Setting a baseline of expectation that must be met has been crucial, Director of European Transportation with Stryker Paddy flagged. “From a managerial perspective, I’ve always tried to take bits and pieces from all the managers I’ve had, there’s no one perfect process or perfect manager, I’ve seen little bits from each of them that I go that is a very interesting way of dealing with a situation, applying or coaching something, that is how I’ve tried to develop as a person but equally in management whether it be work or sport related, they are both interchangeable in my mind”.

Eoin adds, “As a coach you’d try to flip it and say I’m not long finished playing or I’m not playing at the moment but what would I think of this as a player, you’re constantly training to think of what’s in their heads, the fact that we’re both finished playing very recently makes it a bit easier, hasn’t it?”.

“Everything we do we’re going how will lads feel about that or react, we’re not letting go of the standards. The level of accountability has always been there, we’ve had some tough conversations with people involved and where we’re looking for the standards which have maybe dropped a small bit but again trying to keep it as a player related as possible. The dynamic of the group is quite interesting, we’ve young players, lads in the middle area and lads who have been around the block for a long time so we’re trying to get the balance right. You hear people talk about Gen Y, Gen Z and the Boomers, we’ve all that and I’m more of a dinosaur at this stage, you’ve all the characters to be considerate of but we’re lucky that within the group the players do a lot of minding of each other, there’s a good dynamic and no real cliques between all the lads,” Paddy responds.

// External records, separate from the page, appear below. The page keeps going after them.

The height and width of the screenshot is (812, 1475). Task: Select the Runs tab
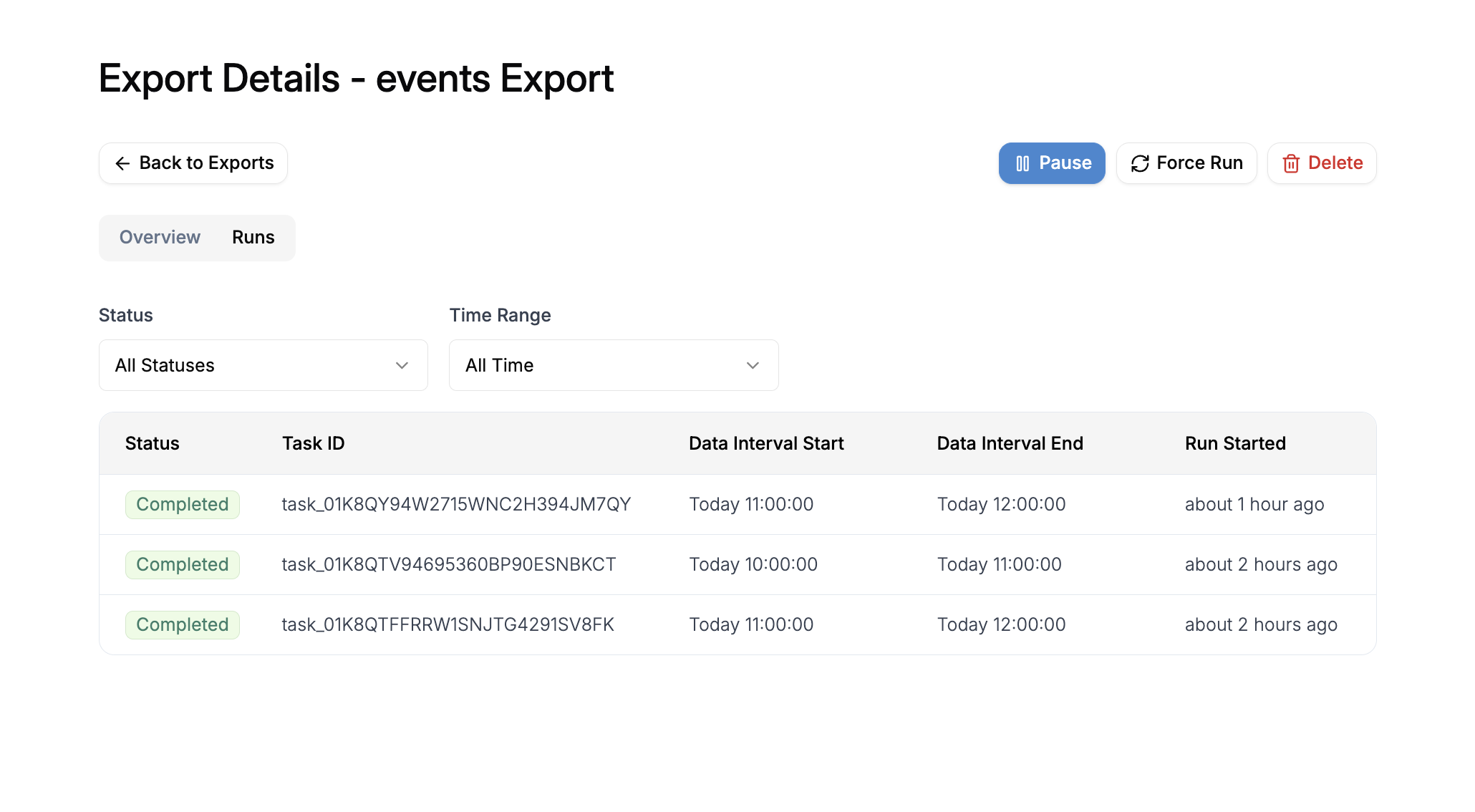(253, 237)
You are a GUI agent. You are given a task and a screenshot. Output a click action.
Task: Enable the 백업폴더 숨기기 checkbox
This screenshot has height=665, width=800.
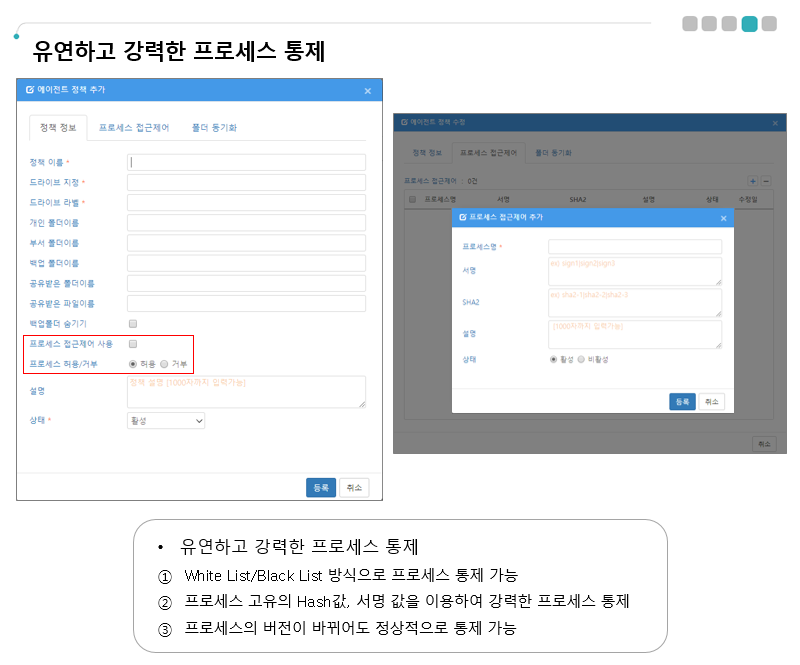click(133, 324)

Again this prompts O’Brien to praise the experienced players like Shane Cusack, Eoin Hayes and David O’Grady for leading the way in this sector. “We’ve been lucky that they’ve been doing our job for us. I think the influx of young lads and I think this goes unnoticed a lot, normally in the last couple of years we’ve had one guy come up, we might have had Callum McNamara come up by themselves and it is very difficult for them to socially fit in but this time there’s four or five guys at 18, 19 or 20 and it’s much easier for them to integrate, the older lads have no choice but to try and relate to them because there’s strength in numbers of those guys coming in, that has been a key thing this year”.

Planning and setting expectations were the main focus for Purcell when he stepped into the manager’s role. It was a stance fully endorsed by O’Brien, “Goal setting is a word that is thrown around but it can actually hurt you in an amateur setting, believe it or not even though we’re in a fantastic position at the moment, we never spoke about winning the Munster Junior or winning the FAI, all we spoke about trying to get through August unbeaten, getting through September unbeaten, then October, then November, ticking it off incrementally, that is brilliant for young players and what I’ve seen happen junior or amateur teams in sport is they get knocked out of one competition and then your season starts to unravel, it can be very difficult for management and coaches when fingers start pointing at different people and legislating blame, we’ve taken it month by month and tried to put our goals in the short-term”.

To date they have clearly outlined what is expected of players if they want to achieve in terms of the commitment and effort required but the pair insist they are “as hungry as ever to have success” to back this up. Paddy commented, “we’ve achieved a lot of the peripheral softer goals of setting standards but absolutely we are razor sharp focused on trying to bring home some trophy success”. How they are finishing games is a positive indicator as Eoin refers to their late winning goals in the semi-finals by Eoin Hayes and Gearoid O’Brien.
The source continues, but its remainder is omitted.